If $n$ has only one root, then $a = b$.

We have,

$a^2 - b^2 = n - n = 0$ so $(a + b)(a - b) = 0$

which implies

$a = b$ or $a = -b$

hence $a$ can take the value of $b$ and $-b$, however this contradicts our initial assumption of $n$ having one root, so it has at least two roots.

Since the field is ordered, we have $b ≠ -b$ so they are two different square roots of $n$. From the axiom of an ordered field, we have $b > 0$, $b < 0$ or $b = 0$. Now $b ≠ 0$ as if $b = 0$, then $b^2 = n = 0$, which is against our assumption that $n ≠ 0$. Hence $b > 0$ or $b < 0$, so $n$ has one positive and negative square root, which happen to be additive inverses of each other.

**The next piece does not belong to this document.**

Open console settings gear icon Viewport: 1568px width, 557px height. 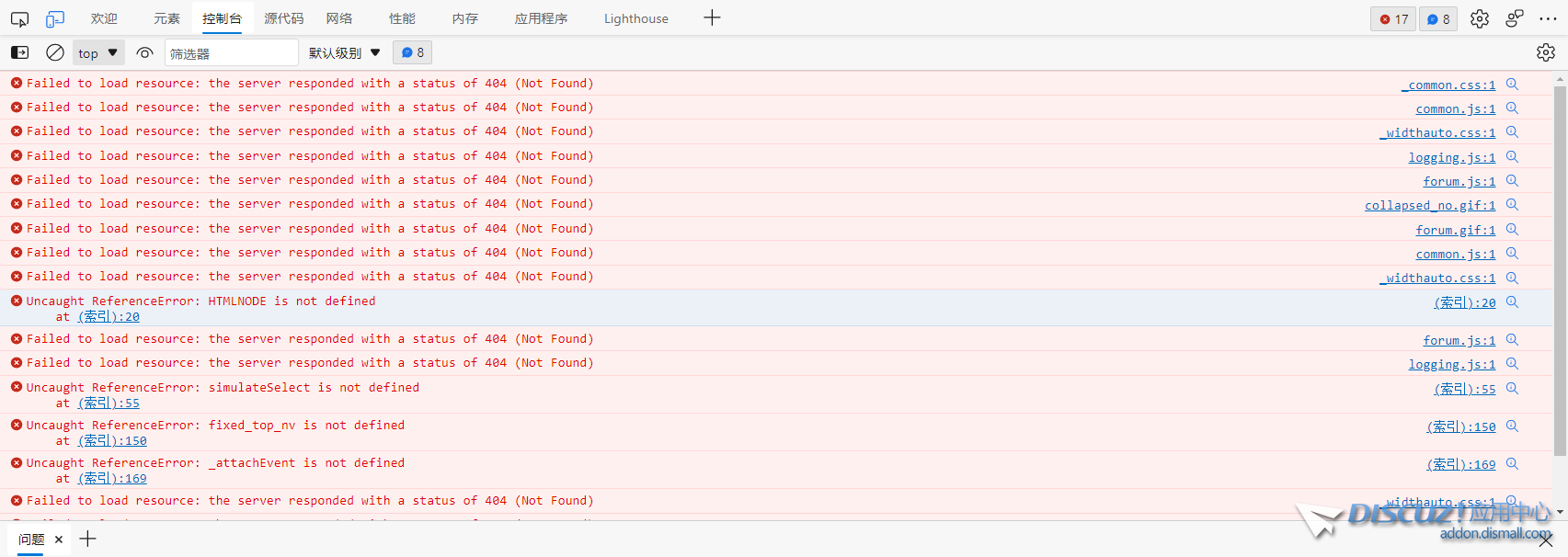1545,52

Assume on the other hand that n has three square roots, $a$, $b$ and $c$, where $a$ and $c$ are unknown elements, then

$a^2 = b^2 = c^2 = n$

$(a - b)(a + b) = 0$, $(b - c)(b + c) = 0$, $(a - c)(a + c) = 0$

so $a = b$ or $a = -b$, $b = c$ or $b = -c$, $a = c$ or $a = -c$

Now if $a = c$, we get

$c = b$ or $c = -b$

The same holds for $a = -c$

So we are left with exactly two square roots and not three, by which this argument can be extended if we assume any number of square roots above two.

Therefore if a non-zero element of an ordered field has a square root, then it must have two square roots where one is positive and one is negative.

Any feedback is welcomed!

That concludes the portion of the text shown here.